Last year, Tickford's second combination of Waters and Richie Stanaway was only ahead of the single-car outfits.

Like Hazelwood, Matt Stone Racing is on the move, up four places from its first season.

Stuck in the middle

Four drivers are in the same positions they finished 2019 and, coincidentally, three of them are in the low-teens.

Tim Slade, Winterbottom and James Courtney are 11th, 12th and 14th, Winterbottom as he settles into the new-look IRWIN Racing.

Winterbottom's form does, though, mean Team 18 has gained three spots to be the best of the single-car squads in the teams' championship.

The other is McLaughlin, at the top of the order.

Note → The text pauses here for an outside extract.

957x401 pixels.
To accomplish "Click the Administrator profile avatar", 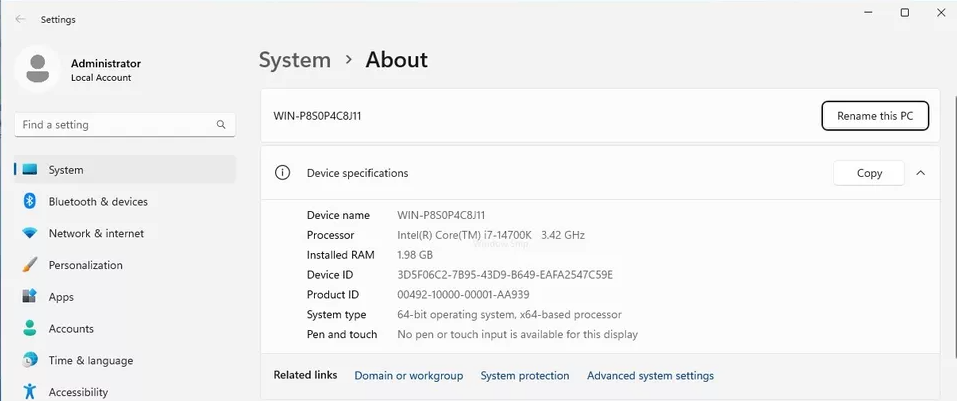I will 38,69.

But to say McLaughlin is in the same position isn't quite accurate; he won the 2018 title by 71 points but is currently 319 clear, more than a weekend worth of points.

On the slide

Red Bull Holden Racing Team pair Shane van Gisbergen and Jamie Whincup are both down three places from where they finished 2018, to fifth and sixth.

Jack Le Brocq's challenging second season with Tekno is reflected by a drop of four places, having been 2018's top rookie.

But Pye and Kelly have been the hardest hit after taking seventh and eighth in the standings and a race win apiece last year.

They have lost nine and 10 places respectively, to 16th and 18th.

Pye's Mobil 1 MEGA Racing has not been able to build on its 2018 gains, and is down two spots in the teams' points.

Kelly Racing is, meanwhile, working through off-season changes to its Nissan Altima's aero package.